Even if you don’t know much about the Forward Prizes for Poetry, the chances are you will have heard of some of the previous winners. Founded by the publisher and philanthropist William Sieghart, compiler of The Poetry Pharmacy, in 1992, the prizes have among their alumni Ocean Vuong (Night Sky with Exit Wounds), Claudia Rankine (Citizen: An American Lyric), Nobel Prize winner Seamus Heaney, former Poet Laureate Carol Ann Duffy, and Scots Makar, Jackie Kay.
The annual awards are comprised of a £10,000 prize for Best Collection, £5,000 for Best First Collection, and £1,000 for Best Single Poem. The 2019 prizes were awarded on 20 October, with the winning poets’ writing covering Greek mythology, a retelling of a legend recalled from childhood, and Super Mario. Chair of the judges, the writer, academic and critic Shahidha Bari, said at the awards ceremony at the Southbank Centre in London that the “challenge for the judges has been to try to understand how each of these collections have balanced technical brilliance and daring with political urgency and emotional resonance.”
Fiona Benson, winner of Best Collection, was shortlisted for the debut collection prize in 2015 for Bright Travellers, and last year her piece ‘Ruin’ was shortlisted for best poem. Her winning collection, Vertigo & Ghost, was described by The Guardian as “addictive, thrilling, sickening… a book of two halves: one merely very good, the other quite out of this world.” The first half is a series of poems in which Zeus, the ancient Greek king of the gods, is portrayed is a serial rapist; the latter half is more personal, addressing Benson’s experiences with parenthood and depression. The poet Andrew McMillan, one of the judges, said, “Fiona’s are poems which ask us to contemplate some of the darkest parts of human nature, with Fiona as our guide, there is no need for us to be fearful.” The collection won the Roehampton Poetry Prize in May, and has been shortlisted for the T.S. Eliot Prize, the winner of which will be announced in January 2020.

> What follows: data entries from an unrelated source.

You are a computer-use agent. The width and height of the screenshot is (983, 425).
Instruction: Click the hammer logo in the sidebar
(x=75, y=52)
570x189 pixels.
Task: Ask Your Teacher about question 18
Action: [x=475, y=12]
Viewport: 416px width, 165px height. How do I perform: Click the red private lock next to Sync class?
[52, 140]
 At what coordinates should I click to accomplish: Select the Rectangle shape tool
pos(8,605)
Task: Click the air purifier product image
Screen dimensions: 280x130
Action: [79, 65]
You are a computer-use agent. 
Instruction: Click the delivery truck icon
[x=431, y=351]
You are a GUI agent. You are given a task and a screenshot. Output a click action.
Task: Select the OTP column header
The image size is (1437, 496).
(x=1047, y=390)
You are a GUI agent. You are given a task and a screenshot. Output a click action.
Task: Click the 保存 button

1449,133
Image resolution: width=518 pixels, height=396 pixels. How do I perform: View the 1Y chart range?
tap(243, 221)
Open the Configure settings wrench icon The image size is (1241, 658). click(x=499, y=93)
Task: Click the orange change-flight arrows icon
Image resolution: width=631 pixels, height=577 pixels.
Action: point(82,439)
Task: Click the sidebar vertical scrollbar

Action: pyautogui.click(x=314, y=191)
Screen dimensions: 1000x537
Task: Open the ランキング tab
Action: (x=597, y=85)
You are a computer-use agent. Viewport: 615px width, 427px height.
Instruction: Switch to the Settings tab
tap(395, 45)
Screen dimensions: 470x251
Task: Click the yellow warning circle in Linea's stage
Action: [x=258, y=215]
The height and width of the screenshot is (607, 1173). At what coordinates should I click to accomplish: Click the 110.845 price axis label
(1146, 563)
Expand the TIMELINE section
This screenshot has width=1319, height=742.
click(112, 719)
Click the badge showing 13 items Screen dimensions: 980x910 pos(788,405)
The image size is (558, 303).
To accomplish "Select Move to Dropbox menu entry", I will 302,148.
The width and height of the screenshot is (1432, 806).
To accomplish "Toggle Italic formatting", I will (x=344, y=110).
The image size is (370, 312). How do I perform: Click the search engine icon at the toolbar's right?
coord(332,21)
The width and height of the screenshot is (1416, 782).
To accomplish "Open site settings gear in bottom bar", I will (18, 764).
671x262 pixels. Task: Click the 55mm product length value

The winner of the prize for Best First Collection, Stephen Sexton, is reluctant even to call himself a poet. In an interview with the Forward Arts Foundation (FAF), he explained, “I find the idea of writing a poem much more approachable than the idea of writing poetry.” His winning book, If All the World and Love Were Young, is a pastoral elegy for his mother, who died in 2012; but, in a bold twist, the pastoral landscape is that of Nintendo’s Super Mario World. Sexton, who is from County Down, wrote in The Irish Times that he started his Mario-based poetry as “a kind of joke”, but soon realised, “I couldn’t interrogate these worlds without thinking about my childhood, and I couldn’t think about my childhood without thinking about my mother.”
The judges described the collection as talking to “a generation whose memories are formed by hardware and software as well as space and place.” Sexton recently earned his PhD from the Seamus Heaney Centre for Poetry at Queen’s University Belfast, where he is now a lecturer.
Parwana Fayyaz, who won the prize for Best Single Poem, learned English only ten years ago. Fayyaz, who was born in Afghanistan, won for her poem ‘Forty Names’. Speaking to the FAF, the poet explained, “The poem communicates a story about forty women jumping off a cliff to preserve their honour…[it] tries to re-narrate the story by giving the forty women their names, a lamp and their colourful scarves.” Accepting the award, Fayyaz, a Stanford graduate who is now studying for a PhD at Trinity College, Cambridge, said, “I have not won, the poem I have written has won, and the words, the mountains and the legend of this poem have been won, and the legend I heard from my parents, they have won. I have only written it.”